Entenda o que são ultraprocessados
O conceito foi criado por pesquisadores brasileiros em 2009, com a classificação NOVA, que divide alimentos pelo grau de processamento:
- In natura ou minimamente processados: frutas, verduras, carnes, grãos, congelados.
- Ingredientes processados: óleo, sal, açúcar.
- Processados: alimentos do primeiro grupo combinados com ingredientes do segundo, como enlatados, queijos e pães.
- Ultraprocessados: formulações industriais com aditivos químicos, feitas para serem duráveis, baratas e altamente palatáveis — como biscoitos recheados, refrigerantes, macarrão instantâneo e iogurtes saborizados.
Monteiro reforça que o objetivo da classificação é facilitar políticas públicas que protejam a saúde da população, como o Guia Alimentar para a População Brasileira.

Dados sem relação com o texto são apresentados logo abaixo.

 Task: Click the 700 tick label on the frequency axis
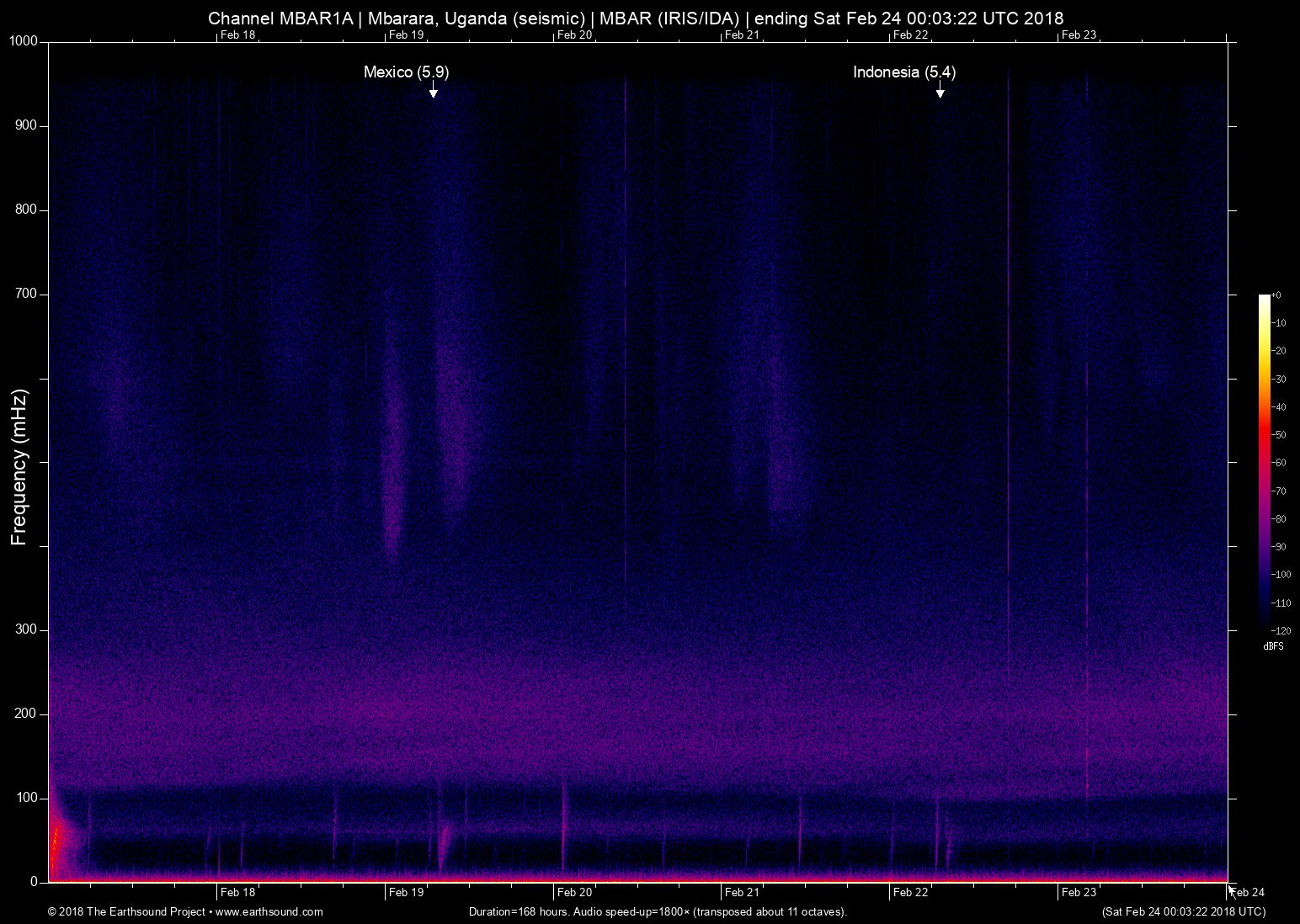pyautogui.click(x=27, y=294)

Recomendações e caminhos para políticas públicas
A série de artigos também apresenta medidas para reduzir o consumo desses produtos e responsabilizar grandes indústrias pelo impacto na saúde:
- Sinalização clara nas embalagens sobre aditivos como corantes, aromatizantes e quantidades excessivas de gordura, açúcar e sal.
- Proibição de ultraprocessados em instituições públicas, especialmente escolas e hospitais. O Brasil é citado como referência por causa do PNAE, que passará a exigir que 90% dos alimentos servidos nas escolas sejam frescos ou minimamente processados.

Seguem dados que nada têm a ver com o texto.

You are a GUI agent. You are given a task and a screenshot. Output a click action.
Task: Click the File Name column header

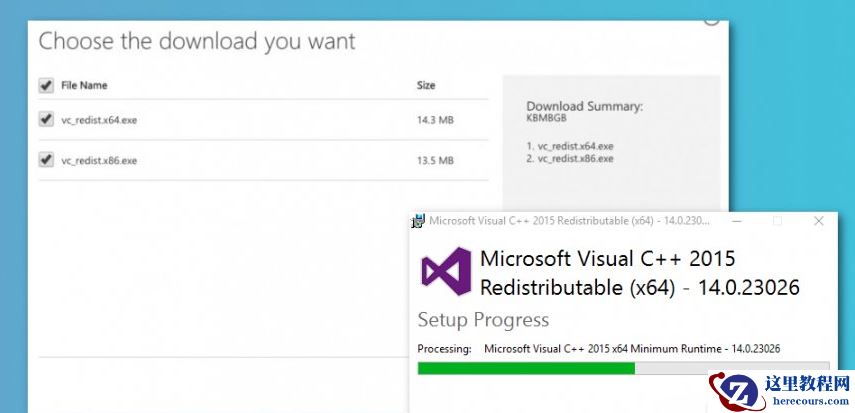(x=84, y=86)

- Restrição rigorosa à publicidade, sobretudo à publicidade infantil.
- Aumento da oferta de alimentos in natura, com possíveis subsídios para famílias de baixa renda.
- Sobretaxação de ultraprocessados para financiar políticas de alimentação saudável.
Poder das corporações preocupa cientistas
Os autores enfatizam que o consumo crescente não é resultado de “escolhas individuais”, mas de um contexto moldado pela indústria. Portanto, com faturamento global de US$ 1,9 trilhão, o setor de ultraprocessados é o mais lucrativo da cadeia alimentícia.
Por fim, esses recursos, afirmam os pesquisadores, ampliam o poder político das grandes empresas e influenciam sistemas alimentares no mundo todo, moldando hábitos e dificultando a implementação de políticas de saúde pública.